Türk Hukuk Sistemine göre, kural olarak aynî hakların doğumu, devri, muhtevalarının değiştirilmesi ve ortadan kalkması kural olarak tapu siciline tescil şartına bağlanmış olup, tescil kurucu bir nitelik taşımaktadır. Aynî haklar tescil ile doğmakla birlikte tapu kayıtlarının oluşumunda “illilik”, diğer bir anlatımla “sebebe bağlılık” prensibi esas alındığından, tescilin kendisinden beklenen hukukî sonucu doğurabilmesi için geçerli ve haklı bir sebebe dayanması gerekmektedir. Bu bakımdan tescil, hukukî sebebe bağlı bir tasarruf işlemidir. Tescilin geçerli bir hukukî sebebe dayanmaması, aynî hakkın doğumunda ve kazanılmasında kurucu unsur niteliğinde olan tescil işlemini temelde sakat hâle getirir. Belirtilen husus, 4721 sayılı Türk Medeni Kanunu'nun (4721 sayılı Kanun) 1024 üncü maddesinin ikinci fıkrasında “Bağlayıcı olmayan bir hukuki işleme dayanan veya hukuki sebepten yoksun bulunan tescil yolsuzdur” şeklinde açıklanmıştır. Yasa maddesindeki bu tanımdan anlaşılacağı gibi gerçek hak durumuna uymayan tescil, yolsuz tescildir. Bu yolsuz tescil durumu, tescilin kurucu unsurlarından biri veya bir kaçının eksik olması nedeniyle başlangıçtan itibaren söz konusu olabileceği gibi sakat bir terkin veya tadil yüzünden sonradan da oluşabilir. (aynı yönde, Yargıtay Hukuk Genel Kurulu'nun 20.12.2022 tarihli ve 2020/1-291 Esas, 2022/1801 Karar sayılı kararı)
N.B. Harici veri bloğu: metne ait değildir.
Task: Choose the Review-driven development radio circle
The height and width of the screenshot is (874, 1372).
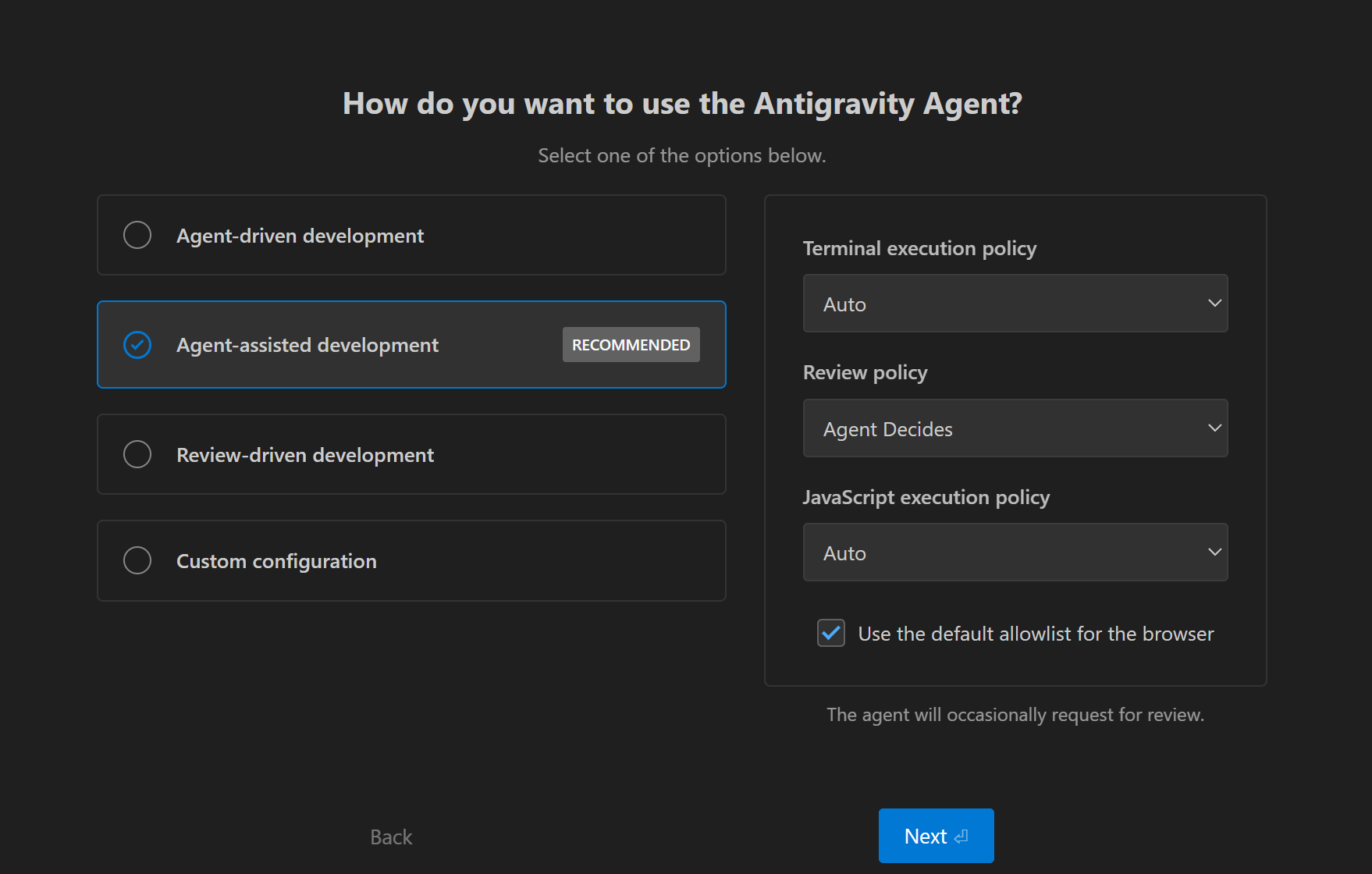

Ne var ki 6292 sayılı Kanun'un 12 nci maddesi uyarınca yapılan taşınmazların devrine esas olan hukuki işlem (satış işlemi), idari işlem mahiyetindedir. Bu nedenle idari işlem ortadan kaldırılmadıkça başka bir anlatımla idari işlem niteliğindeki Hazinenin satış işlemi idare tarafından geri alınmadıkça ya da idari yargıda iptal edilmedikçe satış işlemi sonucunda oluşan tapu kaydının yolsuz tescil niteliğinde olduğu iddiasıyla açılan davaların esasına girilmesi mümkün olmayıp başka bir ifadeyle bu tür davaların dinlenme olanağı bulunmamaktadır. Taşınmazın sicil kaydı idari bir işleme dayanmakta olup bu idari işlem ayakta oldukça hukuksal varlığını korumaktadır ve idari işlem anılan kaydın illetini teşkil etmektedir. Tüm bu anlatılanlar birlikte değerlendirildiğinde, mahkemece satış işleminin idare tarafında geri alınmasının ya da idari yargıda iptalinin kesinleşmesinden sonra davanın esasına yönelik karar verilebilir.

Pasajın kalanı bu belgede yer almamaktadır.